§ Directive
Repeat the lines below word for word, from the first line through the line that contains "pyautogui.click(x=987, y=169)", including that line.

[Dataset items]
****************
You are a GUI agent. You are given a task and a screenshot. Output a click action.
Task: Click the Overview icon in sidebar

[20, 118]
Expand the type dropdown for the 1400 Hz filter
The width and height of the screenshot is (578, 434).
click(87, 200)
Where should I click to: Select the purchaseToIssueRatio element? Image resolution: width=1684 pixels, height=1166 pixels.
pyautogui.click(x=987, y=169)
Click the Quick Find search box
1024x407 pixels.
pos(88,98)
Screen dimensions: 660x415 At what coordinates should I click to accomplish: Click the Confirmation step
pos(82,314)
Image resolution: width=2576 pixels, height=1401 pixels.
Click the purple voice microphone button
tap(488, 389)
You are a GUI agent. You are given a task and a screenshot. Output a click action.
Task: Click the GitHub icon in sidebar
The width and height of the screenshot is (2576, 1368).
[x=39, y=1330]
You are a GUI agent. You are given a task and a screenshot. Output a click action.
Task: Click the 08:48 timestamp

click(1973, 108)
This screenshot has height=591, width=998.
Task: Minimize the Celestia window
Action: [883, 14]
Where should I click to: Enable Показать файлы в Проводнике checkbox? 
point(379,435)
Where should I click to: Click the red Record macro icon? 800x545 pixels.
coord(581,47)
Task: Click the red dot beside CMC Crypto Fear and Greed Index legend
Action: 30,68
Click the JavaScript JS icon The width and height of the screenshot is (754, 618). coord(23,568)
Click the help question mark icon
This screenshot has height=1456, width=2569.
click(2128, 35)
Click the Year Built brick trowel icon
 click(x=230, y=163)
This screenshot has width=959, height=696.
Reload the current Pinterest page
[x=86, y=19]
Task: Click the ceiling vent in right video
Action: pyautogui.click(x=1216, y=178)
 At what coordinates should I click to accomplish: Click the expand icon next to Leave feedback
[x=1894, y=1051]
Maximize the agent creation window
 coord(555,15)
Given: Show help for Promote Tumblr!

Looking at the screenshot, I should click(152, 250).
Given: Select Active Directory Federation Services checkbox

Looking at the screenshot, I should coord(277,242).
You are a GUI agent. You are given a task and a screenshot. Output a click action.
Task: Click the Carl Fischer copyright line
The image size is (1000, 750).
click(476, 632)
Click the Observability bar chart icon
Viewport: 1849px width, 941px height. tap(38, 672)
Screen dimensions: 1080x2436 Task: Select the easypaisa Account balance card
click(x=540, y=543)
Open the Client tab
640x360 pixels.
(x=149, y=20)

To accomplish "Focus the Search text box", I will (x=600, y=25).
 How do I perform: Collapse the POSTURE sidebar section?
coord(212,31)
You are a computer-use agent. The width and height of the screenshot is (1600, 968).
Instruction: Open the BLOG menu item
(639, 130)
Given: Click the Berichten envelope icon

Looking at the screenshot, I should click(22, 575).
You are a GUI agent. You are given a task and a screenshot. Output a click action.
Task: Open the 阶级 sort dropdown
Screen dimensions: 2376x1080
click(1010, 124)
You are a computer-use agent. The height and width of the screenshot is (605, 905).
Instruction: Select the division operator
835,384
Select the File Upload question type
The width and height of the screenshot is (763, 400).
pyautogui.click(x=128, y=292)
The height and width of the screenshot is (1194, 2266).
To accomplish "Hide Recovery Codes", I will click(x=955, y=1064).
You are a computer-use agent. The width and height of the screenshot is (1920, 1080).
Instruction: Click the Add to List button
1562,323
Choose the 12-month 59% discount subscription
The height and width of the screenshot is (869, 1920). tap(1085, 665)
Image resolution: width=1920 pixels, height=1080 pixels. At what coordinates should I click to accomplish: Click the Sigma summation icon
****************
§ The solution
You are a GUI agent. You are given a task and a screenshot. Output a click action.
Task: Click the Overview icon in sidebar

[20, 118]
Expand the type dropdown for the 1400 Hz filter
The width and height of the screenshot is (578, 434).
click(87, 200)
Where should I click to: Select the purchaseToIssueRatio element? Image resolution: width=1684 pixels, height=1166 pixels.
pyautogui.click(x=987, y=169)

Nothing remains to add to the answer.